(Records from a pointing dataset)
--*--

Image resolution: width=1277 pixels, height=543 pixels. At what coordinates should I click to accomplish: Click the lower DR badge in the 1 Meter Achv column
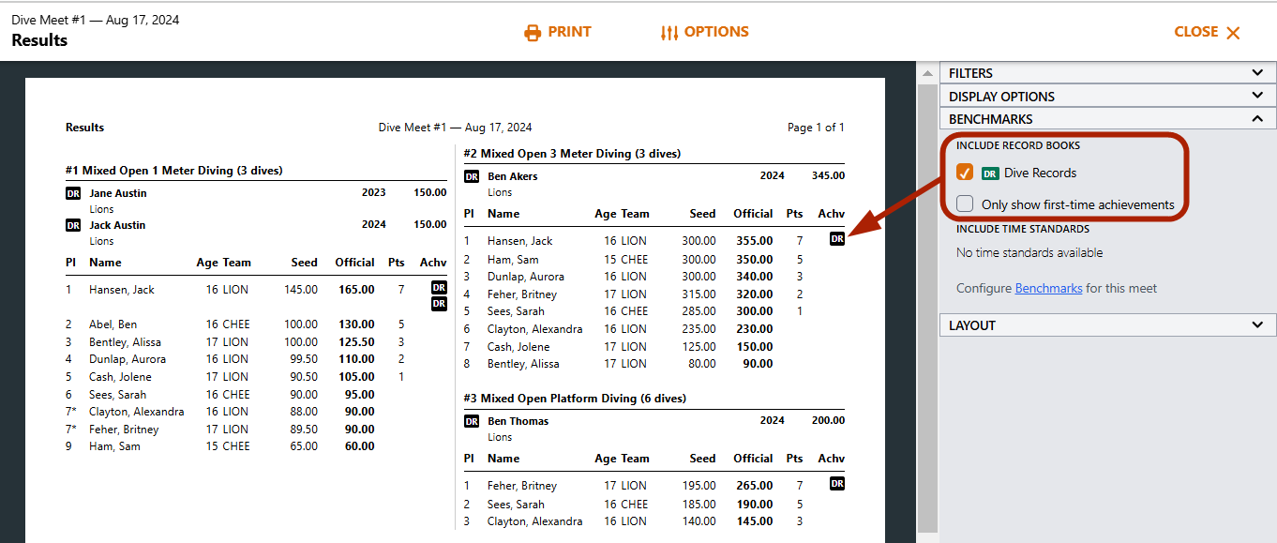pos(439,303)
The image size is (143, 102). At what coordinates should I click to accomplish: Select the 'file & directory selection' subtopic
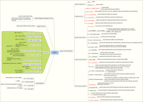(x=81, y=86)
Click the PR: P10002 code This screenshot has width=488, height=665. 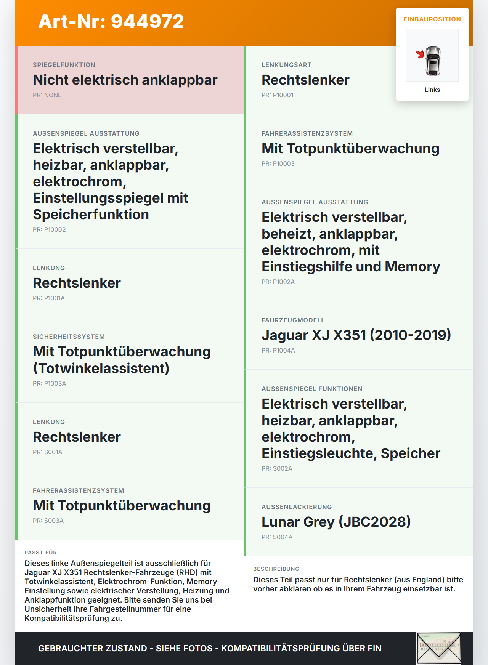pyautogui.click(x=49, y=229)
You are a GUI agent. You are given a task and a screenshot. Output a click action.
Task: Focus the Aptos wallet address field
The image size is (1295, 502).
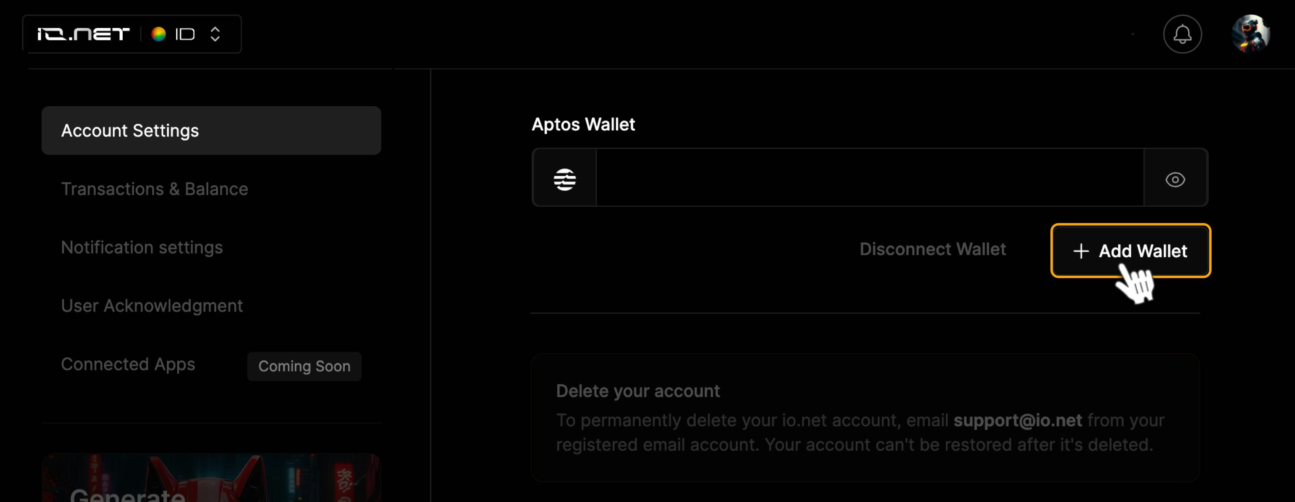870,177
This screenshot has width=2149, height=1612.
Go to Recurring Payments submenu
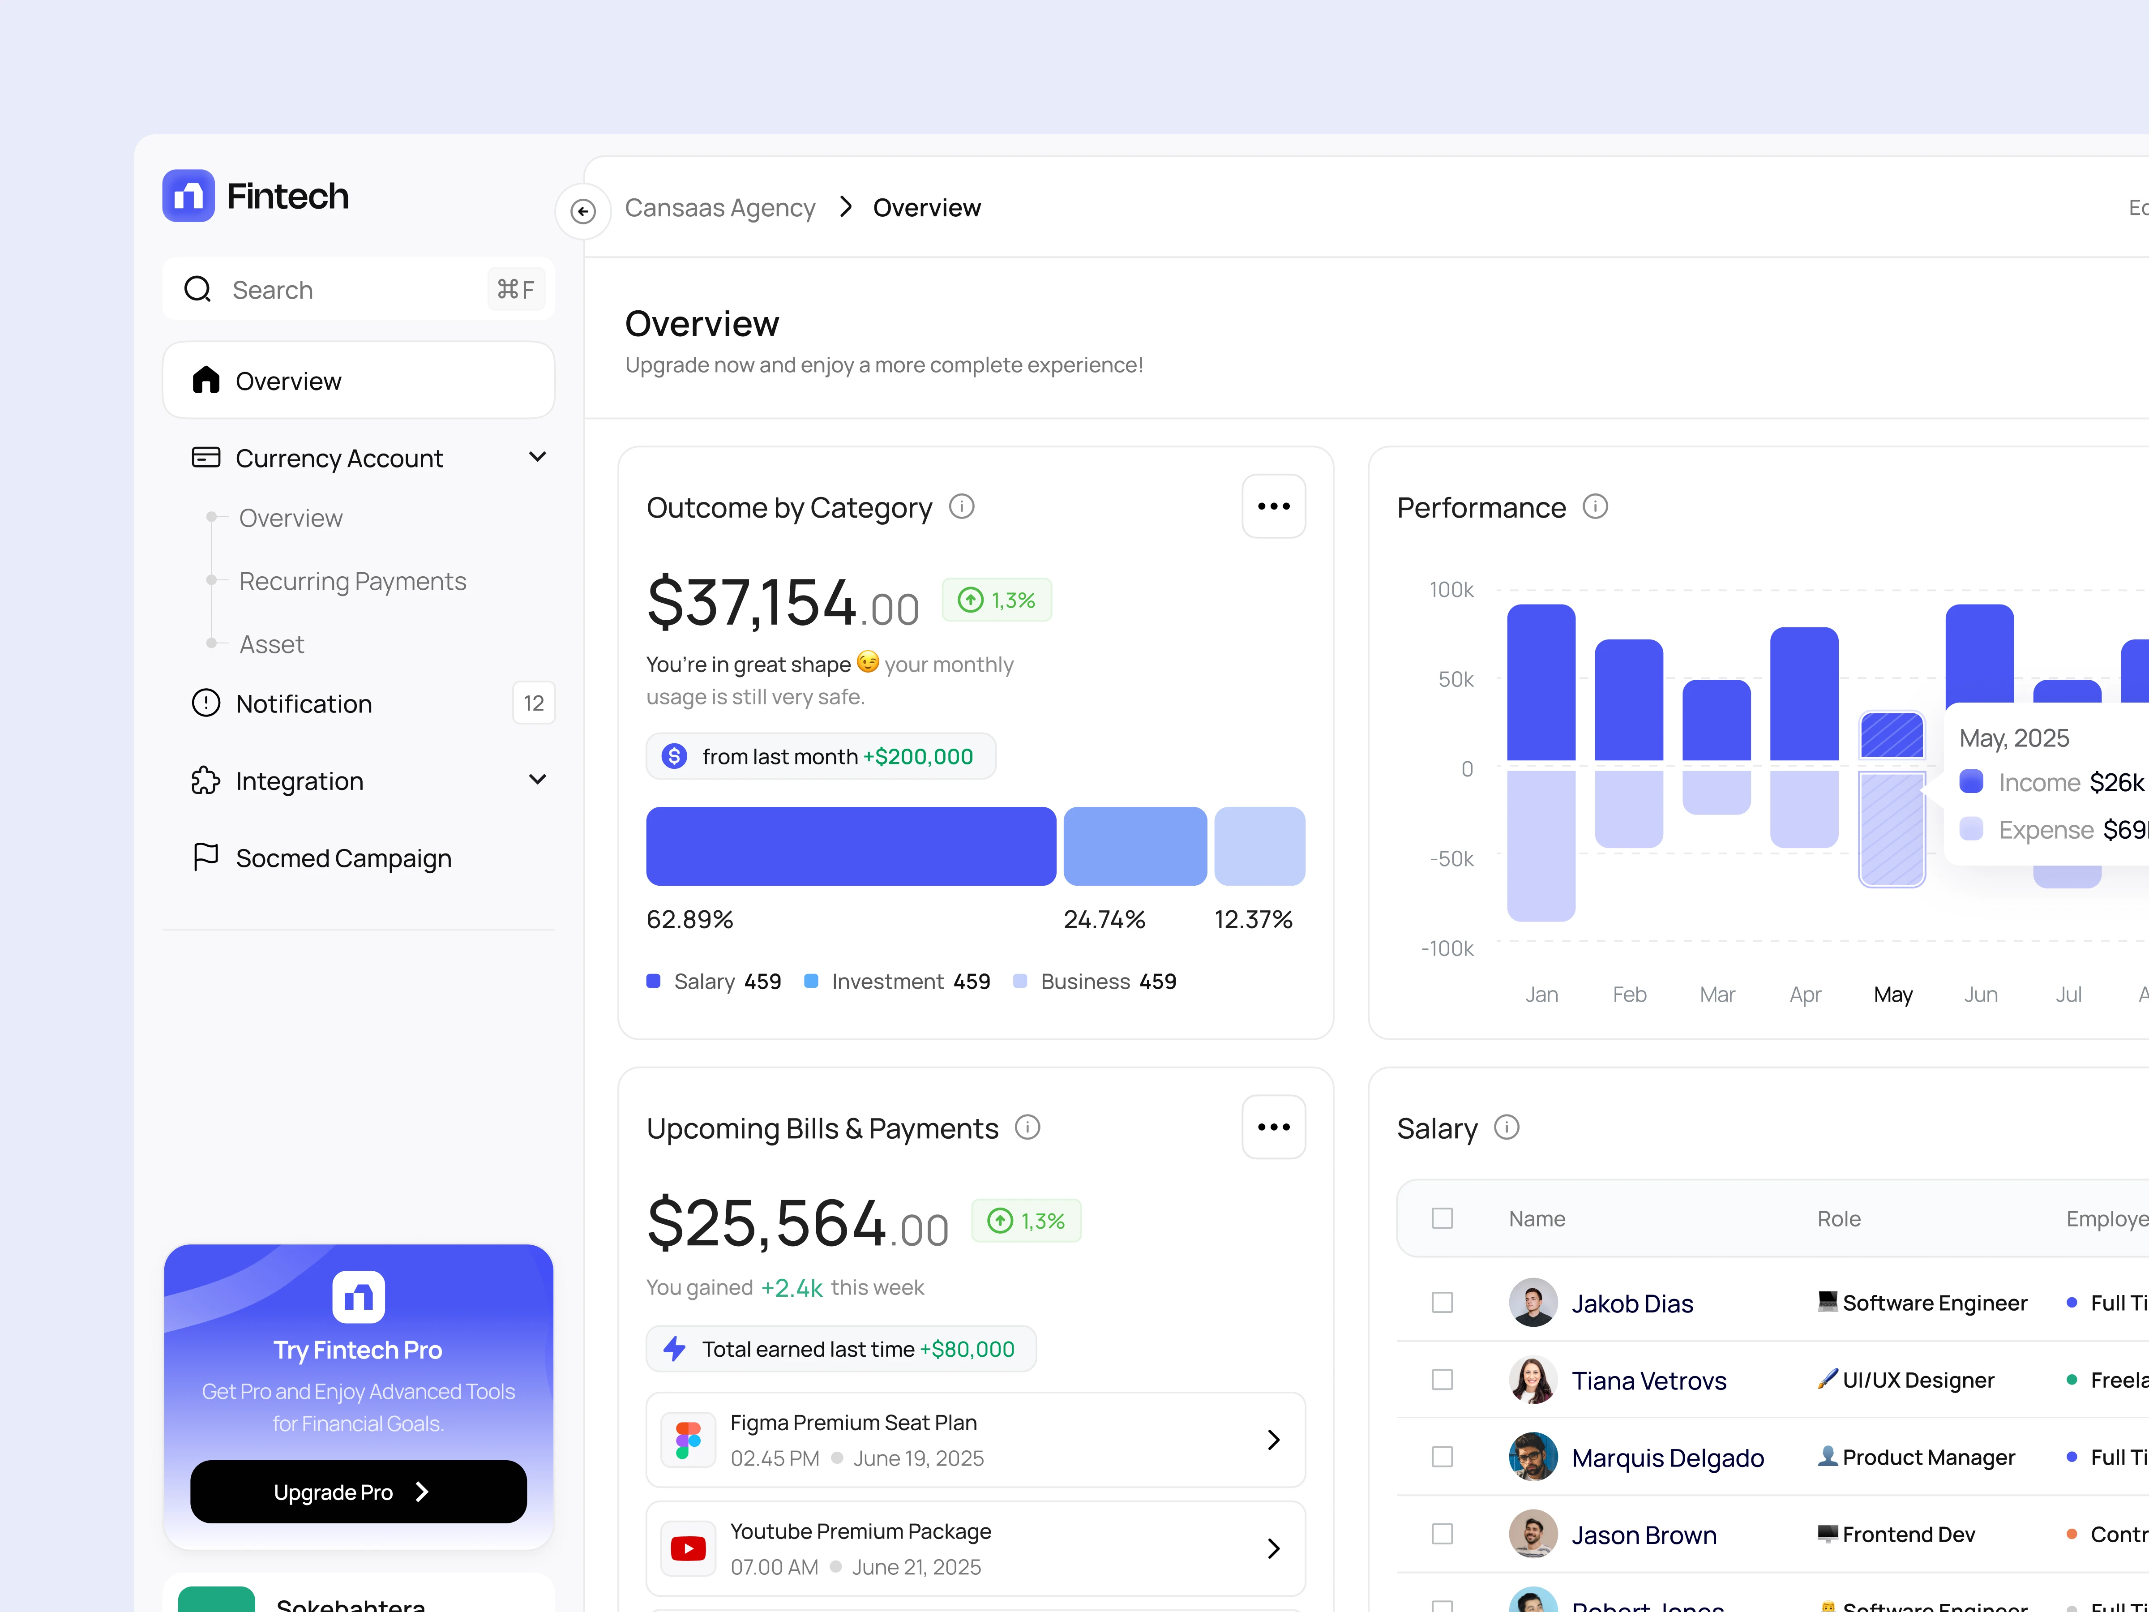pos(353,581)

--*--

* **WORK TO BE COMPLETED**
Reproduce the data from the line containing "This screenshot has width=2149, height=1612." through the end of the data, including both ends, without the pictures.

* **REPLY TO THE TASK**
This screenshot has width=2149, height=1612.
Go to Recurring Payments submenu
pos(353,581)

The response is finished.